[Study text]

Sneaking Suspicions
Archives-- June 5-18, 2005

This page includes posts from June 5-18, 2005 in the usual reverse order. Each posting on the home page is perma-linked to these archive pages.

June 16, 2005
Thanks for taking the suggestion

Like many other states, Delaware is seeing some pleasant increases in its net tax revenues this year.

Next week's meeting of the Delaware Economic Financial Advisory Council (DEFAC) will provide the final revenue estimate figures that the General Assembly will use to complete the state budget and bond bill for FY06. In the meantime, the Governor and the Republican legislative leadership have managed to reach a broad-ranged deal on a mix of tax cuts and budget increases.

I'm happy to note that the deal includes an income tax measure I suggested here last January, when there were already some good signs that the state's financial picture would be much brighter than it had been the last few years.

For the first time, Delaware will have its own version of the Earned Income Tax Credit for working families:

Sen. Margaret Rose Henry, D-Wilmington East, said she was pleased to see a state version of the earned income tax credit. The program will piggyback on the federal program.

"This really does a lot for the working poor and low- and moderate-income families," she said. "It's not everything I wanted -- I always hoped for a tax refund -- but this is a good start and will make their lives a lot easier."

Under the program, a single parent of two or more children would have to earn $25,000 before having to pay any state taxes.

When I suggested the EITC in January, I expressed no preference as to whether the credit would be limited to the taxes paid, or whether the credit would follow the more generous refund model used in the Federal version. Given the fiscally conservative approach to government finance followed by both major parties in Delaware, however, I'm not really surprised that the negotiators limited the credit as they did.

That's okay. It's still a good step toward encouraging initiative and work, and the folks who will receive the credit could certainly use the help.

[/Study text]
[Material provided]

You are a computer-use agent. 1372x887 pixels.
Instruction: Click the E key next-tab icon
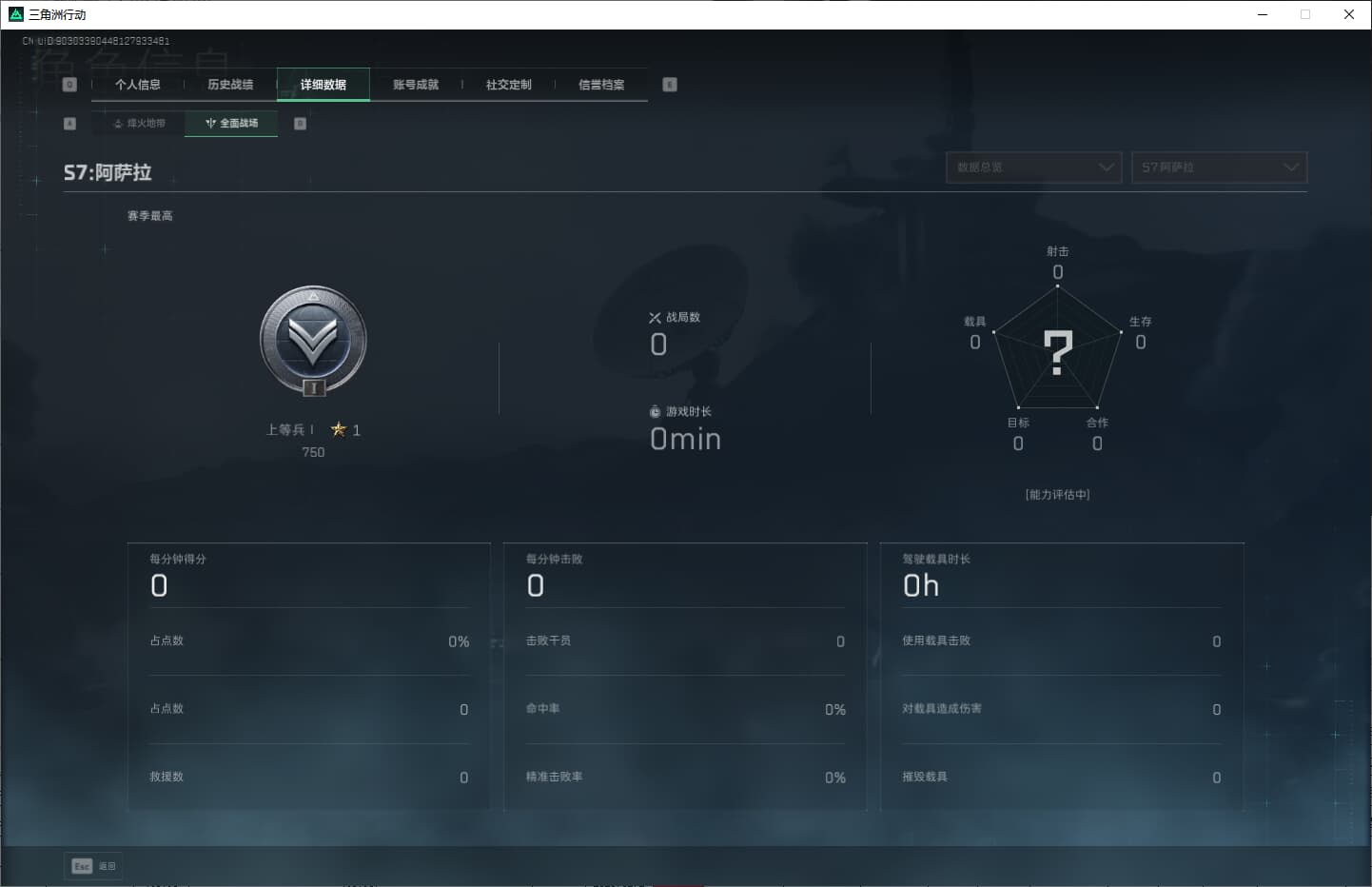pos(670,85)
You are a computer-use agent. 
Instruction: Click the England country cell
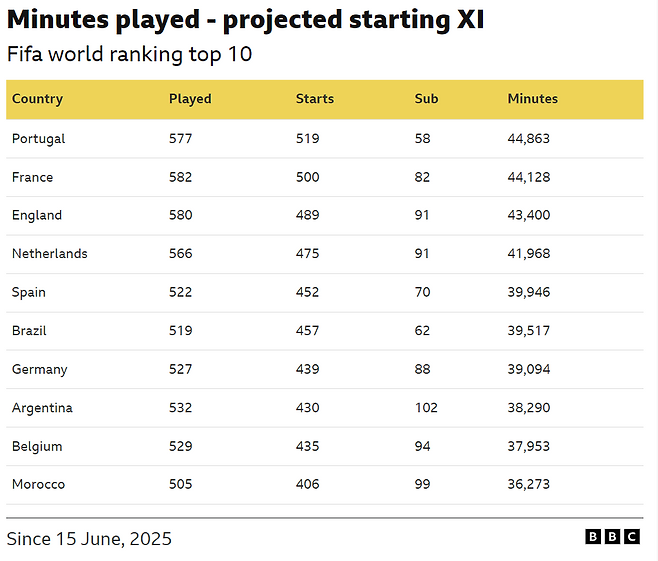[x=37, y=215]
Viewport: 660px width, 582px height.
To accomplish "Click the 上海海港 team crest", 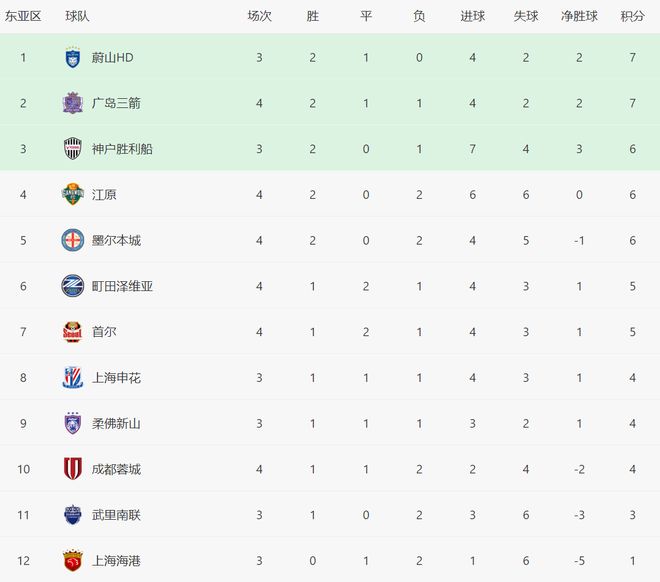I will (72, 561).
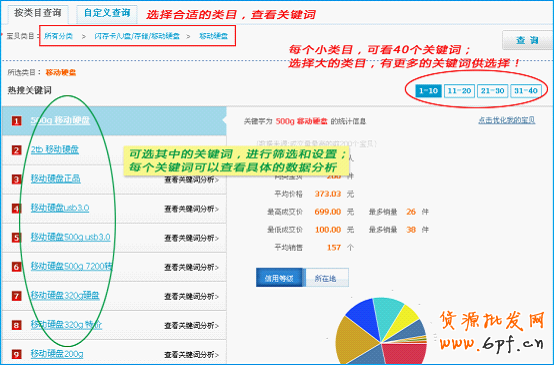Open 所有分类 category breadcrumb
The width and height of the screenshot is (554, 365).
(58, 36)
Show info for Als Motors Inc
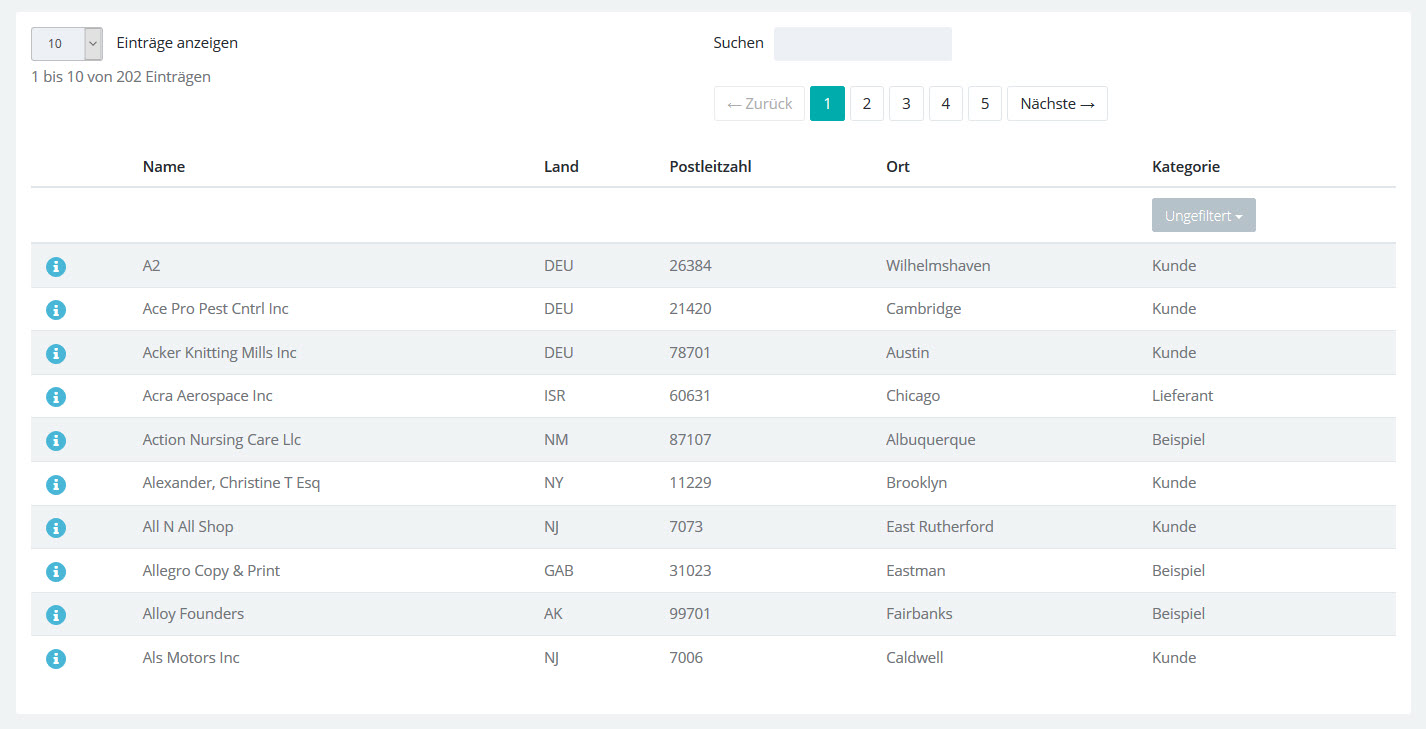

[/Material provided]

**Task statement**
Update the post on Delaware's new earned income tax credit, starting with "Like many other" and going on through "and budget increases.", with "state legislature" put in place of "General Assembly".

**Task result**
Like many other states, Delaware is seeing some pleasant increases in its net tax revenues this year.

Next week's meeting of the Delaware Economic Financial Advisory Council (DEFAC) will provide the final revenue estimate figures that the state legislature will use to complete the state budget and bond bill for FY06. In the meantime, the Governor and the Republican legislative leadership have managed to reach a broad-ranged deal on a mix of tax cuts and budget increases.